Accusativisme

Uit Wikipedia, de vrije encyclopedie

Accusativisme is een verschijnsel waarbij de oorspronkelijke accusatief de grondvorm wordt en de nominatief verdringt. In Romaanse talen als het Frans en het Italiaans zijn de huidige vormen van de zelfstandige naamwoorden bijvoorbeeld afgeleid van de Latijnse accusatief en niet van de nominatief.[1]

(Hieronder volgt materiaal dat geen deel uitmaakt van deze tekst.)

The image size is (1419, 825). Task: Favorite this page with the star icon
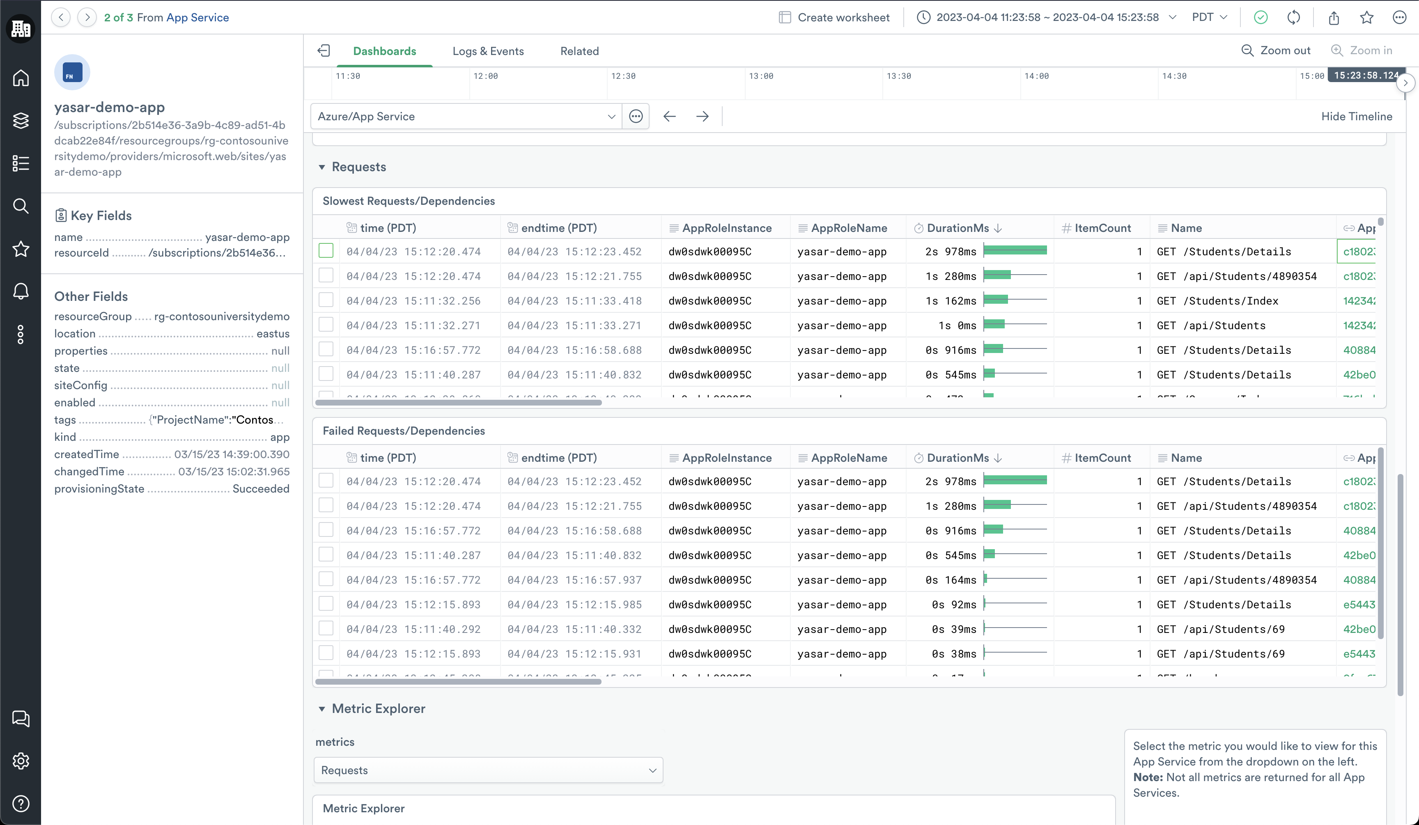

In Vlaanderen begon een soortgelijke taalkundige ontwikkeling in de 15de eeuw. Tot ongeveer 1400 had het toenmalige Nederlands het onderwerp gewoon in de nominatief staan, en het lijdend voorwerp in de accusatief. Men sprak en schreef toen bijvoorbeeld

  • 'De brief is schoon'. En: 'Hij vindt den brief.'

Nadien trad een scheiding op: in zuidelijke dialecten (Vlaanderen) won het accusativisme terrein. Bij mannelijke substantieven (zelfstandige naamwoorden) die beginnen met een klinker, een niet uitgesproken h, of de medeklinkers b, d en t, wordt daardoor tegenwoordig de accusatieve lidwoordvorm gebruikt:

  • 'Den brief is schoon'. En: 'Hij vindt den brief.'

De -en uitgang is de lijdende vorm (accusatief). In het Noorden is dat niet het geval, daar blijft het dus

  • 'De brief is mooi'. En: 'Hij vindt de brief.